Fall 2019

Volume 24, Issue 1

Thomas Travisano. Love Unknown: The Life and Worlds of Elizabeth Bishop. New York: Viking, 2019. 422 pp.

Review by Neil Besner, University of Winnipeg

Readers of the Elizabeth Bishop Bulletin already know what increasing numbers of general readers are discovering: over the last several decades, Elizabeth Bishop has become ever more widely acknowledged as one of the great twentieth century poets writing in English. Several biographies, from several different perspectives and in several languages, have given us Bishop’s story. Now, more fully, more warmly, in more telling detail – more fluently and more dispassionately, and with the mastery developed over the more than forty years he has devoted to Bishop studies, Tom Travisano’s splendid new biography, Love Unknown, gives all her readers the story of Bishop’s life and worlds – plural – in its most engaging form to date.

Every good biography of a writer departs from a premise about the relations between her life and work, and Travisano sets out his thesis early and clearly.

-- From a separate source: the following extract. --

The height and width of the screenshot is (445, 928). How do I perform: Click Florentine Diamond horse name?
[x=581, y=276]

The deeply troubled childhood that Bishop endured – the early death of her father, soon followed the loss of her mother, who never recovered from her husband’s death and was institutionalized when Bishop was five; the dislocations from Worcester to Nova Scotia, to Revere, Massachusetts, and back; the various illnesses that afflicted Bishop from an early age – formed the girl’s precocious and determined sensibility into the woman’s and artist’s lifelong vocation to make art informed by courage, exploration, and risk.

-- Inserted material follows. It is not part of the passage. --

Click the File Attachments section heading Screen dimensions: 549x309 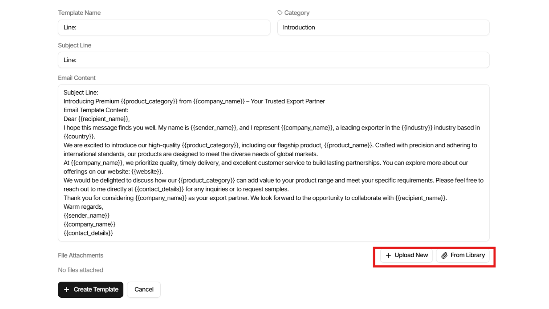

We already know most of the details of Bishop’s early life, but no biography has given us as full or searching a portrait of her childhood as Love Unknown. (The title comes from one of Bishop’s favourite poems, by George Herbert.) In the opening chapters tracing that story, Travisano shows how deeply and traumatically Bishop’s childhood affected her; as well, he early establishes one of this biography’s alchemical strengths: the intricate alloying of Bishop’s life with her poems and prose, and with the development of her artistic vision. By “prose” Travisano means not only her narrative pieces; he also means, importantly, her letters, and he makes prodigious use of Bishop’s letters to a wide array of correspondents over her lifetime. Given his long familiarity with Bishop’s letters – remember that he edited the 2008 volume of letters between Bishop and Lowell, Words in Air, for example – Travisano is uniquely positioned to draw on this invaluable archive, and it imparts to his narration a vivid aliveness, a pungent immediacy of voice, that animates and punctuates the story throughout. Travisano reminds us in Love Unknown that Lowell might have been the first to predict that Bishop would come to be recognized as one of the twentieth century’s great letter writers; the generous but careful selection Travisano deploys confirms that prediction and puts Bishop’s letters to lovely use.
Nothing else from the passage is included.